SK Bank, czyli Spółdzielczy Bank Rzemiosła i Rolnictwa z Wołomina to wg. różnych rankingów trzeci, albo czwarty pod względem wielkości bank spółdzielczy w Polsce. Od początku stycznia działa w Myszkowie pierwszy oddział SK Banku na Śląsku. Kolejny ma powstać jeszcze w tym roku w Zawierciu. W sobotę 4 lutego myszkowski oddział SK Banku przy ul. Pułaskiego 12 został oficjalnie otwarty z udziałem przedstawicieli Zarządu i Rady Nadzorczej banku.
Jan Bajno, prezes SK Banku w kilku zdaniach sprecyzował cele i plany banku w Myszkowie i regionie: - Przyszliśmy tu po to, aby wspomagać tworzenie nowych miejsc pracy. Nasz bank przykłada dużą rolę do wspierania kultury i sportu w regionie gdzie otwiera placówki. W odróżnieniu do banków komercyjnych, filozofia naszego banku nie jest nastawiona wyłącznie na zysk, ale przede wszystkim na głęboką współpracę z naszymi klientami. Chcemy być dla Was partnerem, przyjacielem, ponieważ dla nas nie najważniejsze są liczby, tylko człowiek. Chcemy też wzmocnić w Myszkowie pozycję banków spółdzielczych. W Niemczech, Francji udział banków spółdzielczych w sektorze bankowym sięga 50%, w Polsce 10%.
„Choć kolejny raz z rzędu PKO BP okazał się największym bankiem w Polsce, to prawdziwymi zwycięzcami rankingu miesięcznika „Bank” są banki spółdzielcze, które w trakcie kryzysu zaczęły być groźnym rywalem nawet dla zagranicznych instytucji finansowych” - pisał w czerwcu 2011 w komentarzu do wyników rankingu „50 największych banków w Polsce” portal wp.pl. To zdanie jest trafnym komentarzem do zmieniających się preferencji klientów w poszukiwaniu usług bankowych. Banki spółdzielcze skutecznie wykorzystały kryzys bankowy z roku 2009. Kiedy międzynarodowe banki obecne w Polsce praktycznie zatrzymały akcję kredytową, w lukę skutecznie weszły banki spółdzielcze dysponujące zapasem kapitału.

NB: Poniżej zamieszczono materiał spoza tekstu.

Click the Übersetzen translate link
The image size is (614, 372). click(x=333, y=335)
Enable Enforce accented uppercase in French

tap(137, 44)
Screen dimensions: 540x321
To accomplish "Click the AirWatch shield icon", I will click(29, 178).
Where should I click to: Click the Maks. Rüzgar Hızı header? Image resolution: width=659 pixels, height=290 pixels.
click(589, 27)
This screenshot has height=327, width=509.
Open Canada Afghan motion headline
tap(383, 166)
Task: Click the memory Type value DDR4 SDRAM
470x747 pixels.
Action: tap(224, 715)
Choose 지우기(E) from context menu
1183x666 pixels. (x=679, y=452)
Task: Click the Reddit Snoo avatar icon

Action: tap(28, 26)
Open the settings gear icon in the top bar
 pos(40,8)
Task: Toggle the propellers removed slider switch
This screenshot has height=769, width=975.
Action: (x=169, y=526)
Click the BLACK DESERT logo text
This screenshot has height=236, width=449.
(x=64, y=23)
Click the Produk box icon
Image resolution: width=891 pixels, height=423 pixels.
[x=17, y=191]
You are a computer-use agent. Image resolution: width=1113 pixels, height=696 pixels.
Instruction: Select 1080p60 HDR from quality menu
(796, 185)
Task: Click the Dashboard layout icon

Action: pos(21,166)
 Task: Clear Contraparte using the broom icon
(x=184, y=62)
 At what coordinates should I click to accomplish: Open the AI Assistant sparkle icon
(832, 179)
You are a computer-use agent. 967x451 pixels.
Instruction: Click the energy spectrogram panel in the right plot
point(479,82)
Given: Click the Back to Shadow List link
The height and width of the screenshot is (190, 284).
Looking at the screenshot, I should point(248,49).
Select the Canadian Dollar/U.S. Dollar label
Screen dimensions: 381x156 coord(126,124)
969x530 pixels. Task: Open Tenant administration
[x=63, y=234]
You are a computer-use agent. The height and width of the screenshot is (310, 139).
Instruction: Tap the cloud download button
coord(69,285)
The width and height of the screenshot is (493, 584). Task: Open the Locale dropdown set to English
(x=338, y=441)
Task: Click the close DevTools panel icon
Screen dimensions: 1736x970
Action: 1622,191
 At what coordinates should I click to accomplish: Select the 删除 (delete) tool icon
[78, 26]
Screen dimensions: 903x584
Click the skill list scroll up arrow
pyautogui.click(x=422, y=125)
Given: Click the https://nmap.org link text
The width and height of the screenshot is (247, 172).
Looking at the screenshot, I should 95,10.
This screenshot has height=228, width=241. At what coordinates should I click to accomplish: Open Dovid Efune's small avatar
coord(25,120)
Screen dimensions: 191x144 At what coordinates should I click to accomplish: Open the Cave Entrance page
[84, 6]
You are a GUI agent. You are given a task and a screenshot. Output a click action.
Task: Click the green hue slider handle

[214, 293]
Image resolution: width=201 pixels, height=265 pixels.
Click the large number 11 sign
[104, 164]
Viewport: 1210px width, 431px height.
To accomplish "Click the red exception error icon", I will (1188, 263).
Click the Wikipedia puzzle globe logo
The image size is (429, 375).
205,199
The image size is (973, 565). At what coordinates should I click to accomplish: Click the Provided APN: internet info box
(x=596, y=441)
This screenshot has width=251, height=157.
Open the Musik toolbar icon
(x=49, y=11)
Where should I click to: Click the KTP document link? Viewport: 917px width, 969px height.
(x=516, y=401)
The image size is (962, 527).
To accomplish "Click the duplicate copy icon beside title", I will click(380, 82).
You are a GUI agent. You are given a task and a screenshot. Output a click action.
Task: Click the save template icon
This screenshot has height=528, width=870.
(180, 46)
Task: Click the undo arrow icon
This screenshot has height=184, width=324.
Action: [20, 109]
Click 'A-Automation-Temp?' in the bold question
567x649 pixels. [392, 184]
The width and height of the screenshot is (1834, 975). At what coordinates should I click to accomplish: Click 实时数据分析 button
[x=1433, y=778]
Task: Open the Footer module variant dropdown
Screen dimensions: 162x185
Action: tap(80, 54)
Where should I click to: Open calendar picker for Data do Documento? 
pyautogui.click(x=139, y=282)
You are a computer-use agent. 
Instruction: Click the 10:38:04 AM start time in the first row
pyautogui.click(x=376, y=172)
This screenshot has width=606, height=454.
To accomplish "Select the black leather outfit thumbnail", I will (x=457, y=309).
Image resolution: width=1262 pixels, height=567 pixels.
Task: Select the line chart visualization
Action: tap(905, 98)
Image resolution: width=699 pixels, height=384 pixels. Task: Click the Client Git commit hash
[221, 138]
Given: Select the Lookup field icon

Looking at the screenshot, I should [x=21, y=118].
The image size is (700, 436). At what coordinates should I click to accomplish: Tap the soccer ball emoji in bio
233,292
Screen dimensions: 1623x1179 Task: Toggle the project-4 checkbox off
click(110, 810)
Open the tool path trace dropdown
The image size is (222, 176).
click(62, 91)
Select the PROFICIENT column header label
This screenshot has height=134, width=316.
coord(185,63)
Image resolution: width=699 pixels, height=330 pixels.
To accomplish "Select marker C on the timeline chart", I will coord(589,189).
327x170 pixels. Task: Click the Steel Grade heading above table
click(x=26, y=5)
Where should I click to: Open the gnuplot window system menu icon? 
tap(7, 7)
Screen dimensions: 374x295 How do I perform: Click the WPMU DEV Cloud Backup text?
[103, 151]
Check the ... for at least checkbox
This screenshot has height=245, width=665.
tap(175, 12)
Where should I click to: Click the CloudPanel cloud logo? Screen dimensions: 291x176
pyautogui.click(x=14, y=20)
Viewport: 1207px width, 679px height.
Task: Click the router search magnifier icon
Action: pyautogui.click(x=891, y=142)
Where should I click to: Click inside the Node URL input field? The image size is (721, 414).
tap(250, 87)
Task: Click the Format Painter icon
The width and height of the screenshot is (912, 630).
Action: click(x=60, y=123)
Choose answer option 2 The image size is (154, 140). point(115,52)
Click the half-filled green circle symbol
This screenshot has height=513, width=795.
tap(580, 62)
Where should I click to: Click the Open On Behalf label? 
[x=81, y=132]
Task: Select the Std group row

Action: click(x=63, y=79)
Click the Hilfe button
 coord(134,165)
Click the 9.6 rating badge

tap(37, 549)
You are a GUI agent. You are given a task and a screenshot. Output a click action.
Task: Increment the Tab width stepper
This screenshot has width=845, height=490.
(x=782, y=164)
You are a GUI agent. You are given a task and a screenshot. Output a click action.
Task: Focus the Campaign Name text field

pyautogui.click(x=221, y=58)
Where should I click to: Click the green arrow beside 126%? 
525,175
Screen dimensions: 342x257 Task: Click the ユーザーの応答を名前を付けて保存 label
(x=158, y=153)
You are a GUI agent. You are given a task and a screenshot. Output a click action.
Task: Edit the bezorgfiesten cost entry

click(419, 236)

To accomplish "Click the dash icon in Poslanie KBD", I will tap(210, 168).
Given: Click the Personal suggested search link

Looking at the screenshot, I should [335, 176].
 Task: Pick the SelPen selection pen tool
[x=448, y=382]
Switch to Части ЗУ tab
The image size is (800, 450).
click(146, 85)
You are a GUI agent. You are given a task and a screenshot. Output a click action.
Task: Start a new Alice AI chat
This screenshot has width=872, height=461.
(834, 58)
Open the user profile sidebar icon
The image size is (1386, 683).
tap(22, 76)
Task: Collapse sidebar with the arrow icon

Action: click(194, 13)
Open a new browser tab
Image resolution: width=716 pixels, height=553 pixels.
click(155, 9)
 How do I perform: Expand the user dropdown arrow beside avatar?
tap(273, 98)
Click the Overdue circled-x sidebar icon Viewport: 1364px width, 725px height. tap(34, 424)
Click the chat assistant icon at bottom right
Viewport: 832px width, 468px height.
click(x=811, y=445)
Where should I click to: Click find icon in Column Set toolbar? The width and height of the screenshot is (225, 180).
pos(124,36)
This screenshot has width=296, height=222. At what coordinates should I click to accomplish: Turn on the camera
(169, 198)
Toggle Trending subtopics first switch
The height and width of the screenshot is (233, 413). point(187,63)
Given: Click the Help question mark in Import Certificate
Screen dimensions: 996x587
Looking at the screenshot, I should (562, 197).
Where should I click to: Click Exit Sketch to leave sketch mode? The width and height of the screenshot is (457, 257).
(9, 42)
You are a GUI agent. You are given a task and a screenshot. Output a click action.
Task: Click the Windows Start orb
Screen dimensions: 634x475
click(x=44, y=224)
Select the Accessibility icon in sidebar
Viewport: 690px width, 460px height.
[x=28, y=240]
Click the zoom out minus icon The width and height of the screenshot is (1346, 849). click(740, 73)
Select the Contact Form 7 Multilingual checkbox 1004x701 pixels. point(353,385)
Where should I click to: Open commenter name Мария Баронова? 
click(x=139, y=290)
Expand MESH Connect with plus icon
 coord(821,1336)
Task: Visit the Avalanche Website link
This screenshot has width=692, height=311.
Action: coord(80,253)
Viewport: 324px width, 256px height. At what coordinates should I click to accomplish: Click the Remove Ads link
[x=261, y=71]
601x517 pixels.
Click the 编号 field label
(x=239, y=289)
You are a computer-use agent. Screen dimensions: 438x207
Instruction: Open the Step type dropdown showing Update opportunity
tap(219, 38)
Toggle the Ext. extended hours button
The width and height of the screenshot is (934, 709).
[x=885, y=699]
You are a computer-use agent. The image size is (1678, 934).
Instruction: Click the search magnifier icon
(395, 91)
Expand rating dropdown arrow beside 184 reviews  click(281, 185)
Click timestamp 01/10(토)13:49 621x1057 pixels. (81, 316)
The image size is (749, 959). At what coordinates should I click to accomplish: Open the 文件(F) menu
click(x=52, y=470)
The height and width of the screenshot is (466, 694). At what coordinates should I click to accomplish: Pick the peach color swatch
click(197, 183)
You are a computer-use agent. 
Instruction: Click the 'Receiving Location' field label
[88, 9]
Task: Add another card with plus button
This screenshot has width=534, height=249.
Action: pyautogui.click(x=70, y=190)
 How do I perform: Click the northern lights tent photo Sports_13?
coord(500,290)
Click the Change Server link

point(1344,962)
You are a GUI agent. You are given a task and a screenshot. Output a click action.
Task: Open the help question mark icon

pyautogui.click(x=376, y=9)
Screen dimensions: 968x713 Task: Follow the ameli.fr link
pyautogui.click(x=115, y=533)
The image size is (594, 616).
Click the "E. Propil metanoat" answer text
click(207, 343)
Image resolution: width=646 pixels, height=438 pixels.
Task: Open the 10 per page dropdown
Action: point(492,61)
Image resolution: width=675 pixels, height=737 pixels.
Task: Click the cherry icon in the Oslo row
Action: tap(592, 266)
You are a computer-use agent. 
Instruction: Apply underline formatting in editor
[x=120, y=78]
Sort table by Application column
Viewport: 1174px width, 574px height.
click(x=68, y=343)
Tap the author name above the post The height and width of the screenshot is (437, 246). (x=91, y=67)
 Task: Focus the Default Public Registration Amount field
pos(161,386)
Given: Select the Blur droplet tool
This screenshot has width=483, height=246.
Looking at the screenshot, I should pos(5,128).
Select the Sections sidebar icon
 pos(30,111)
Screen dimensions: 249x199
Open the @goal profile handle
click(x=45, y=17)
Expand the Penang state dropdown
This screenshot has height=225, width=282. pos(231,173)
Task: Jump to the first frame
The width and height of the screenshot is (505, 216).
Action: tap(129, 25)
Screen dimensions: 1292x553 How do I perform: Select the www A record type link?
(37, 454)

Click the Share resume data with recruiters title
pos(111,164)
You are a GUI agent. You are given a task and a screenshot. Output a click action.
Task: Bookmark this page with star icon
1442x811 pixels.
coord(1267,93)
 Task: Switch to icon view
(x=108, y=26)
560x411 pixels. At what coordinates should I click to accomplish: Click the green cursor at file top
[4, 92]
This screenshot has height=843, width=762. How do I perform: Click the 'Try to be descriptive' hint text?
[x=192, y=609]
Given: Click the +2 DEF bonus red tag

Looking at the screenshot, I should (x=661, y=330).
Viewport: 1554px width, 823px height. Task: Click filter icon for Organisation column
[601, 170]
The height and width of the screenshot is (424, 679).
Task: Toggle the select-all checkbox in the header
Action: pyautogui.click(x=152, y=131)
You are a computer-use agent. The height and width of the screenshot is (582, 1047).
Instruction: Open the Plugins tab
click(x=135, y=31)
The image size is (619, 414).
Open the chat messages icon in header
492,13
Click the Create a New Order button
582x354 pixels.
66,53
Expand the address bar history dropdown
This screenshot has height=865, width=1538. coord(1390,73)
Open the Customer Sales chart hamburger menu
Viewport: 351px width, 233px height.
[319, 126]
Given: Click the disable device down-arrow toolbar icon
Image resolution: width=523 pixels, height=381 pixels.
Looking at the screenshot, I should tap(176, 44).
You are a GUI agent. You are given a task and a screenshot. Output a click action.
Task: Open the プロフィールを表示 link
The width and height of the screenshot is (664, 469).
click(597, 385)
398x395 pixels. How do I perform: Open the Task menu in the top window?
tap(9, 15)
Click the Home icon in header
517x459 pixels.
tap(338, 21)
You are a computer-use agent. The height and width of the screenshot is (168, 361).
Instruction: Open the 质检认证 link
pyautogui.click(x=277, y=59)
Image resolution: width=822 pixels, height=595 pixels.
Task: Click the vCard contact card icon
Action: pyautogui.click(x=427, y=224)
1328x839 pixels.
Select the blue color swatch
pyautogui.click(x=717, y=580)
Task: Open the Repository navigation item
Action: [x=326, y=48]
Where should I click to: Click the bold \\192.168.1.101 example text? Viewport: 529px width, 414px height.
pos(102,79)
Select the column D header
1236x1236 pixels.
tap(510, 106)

Banki spółdzielcze choć przez ostatnie 20 lat stale traciły pozycję w sektorze finansów, zaczynają ją jednak sukcesywnie odrabiać. Są często „bliżej ludzi”, podczas gdy oddziały największych banków bardziej zaczęły przypominać listonosza. Od klientów tylko odbierają papierki i dokumenty. Decyzje np. o przyznaniu kredytu zapadają przy komputerach anonimowych analityków. Banki spółdzielcze są „na miejscu” i często zyskują właśnie na tej możliwości bezpośredniego kontaktu z klientem, zwłaszcza biznesowym.
Wśród gości uroczystości liczną reprezentację mieli parlamentarzyści z regionu: poseł Jadwiga Wiśniewska z PiS, Piotr van der Coghen i Grzegorz Sztolcman z PO oraz Marek Balt z SLD. W Myszkowie pojawił się wiceprezydent Zawiercia Wojciech Mikuła, był wicestarosta myszkowski Jan Kieras i wiceprzewodnicząca Rady Powiatu Zofia Jastrzębska. Co dziwne, ale otwarcie banku zignorowały władze Myszkowa. Burmistrz Włodzimierz Żak, który tego dnia wracał z ferii, pojawił się na wieczornym bankiecie. Ale rano na uroczystości otwarcia nie było jednak ani zaproszonej wiceburmistrz Iwony Franelak, ani przewodniczącej Rady Miasta Haliny Skorek-Kawki.
Dorobek i historię SK Banku przybliżyła wiceprezes Elżbieta Kubuj. Ksiądz prałat Jan Batorski z sąsiadującej Parafii NNMP na Mijaczowie poświęcił oddział banku. Wieczorem, w jeszcze liczniejszym gronie, zaproszeni goście spotkali się podczas uroczystej kolacji w Hotelu „Orle Gniazdo” w Hucisku. Tę mniej oficjalną część uroczystości uświetnił występ satyryka Krzysztofa Daukszewicza.
SK Bank; krótka historia wielkiego sukcesu:
Bank powstał w 1926 roku jako Kasa Rzemieślnicza Spółdzielnia sp. z o.o. założona przez księdza Jana Golędzinowskiego, proboszcza parafii w Wołominie. Dzisiaj SK Bank ma 30 placówek, w tym oddziały, filie i ekspozytury, w Warszawie i powiatach ościennych. Z małego banku, który startował funduszami własnymi w kwocie 1800 zł, od roku 1990 bank dynamicznie się rozwija. W ciągu kilkunastu lat powstała poważna instytucja finansowa z kapitałem 100 mln zł funduszy własnych i sumą bilansową przekraczającą miliard złotych. SK Bank szybko rośnie w siłę, ale też coraz skuteczniej zarabia pieniądze dla swoich członków. W latach 2006-2010 bank zanotował trzykrotny wzrost zysku, który na koniec X 2011 wyniósł 12 mln zł brutto.
Otwarcie oddziału w Myszkowie to dla SK Banku szczególnie ważny moment, ponieważ jest to pierwszy oddział SK Banku na Śląsku. Dotychczas bank skupiał się na rozwoju oddziałów na Mazowszu. Po Myszkowie w naszym regionie SK Bank planuje otwierać kolejne placówki. Najbliższe plany to otwarcie jeszcze w 2012 roku oddziału w Zawierciu.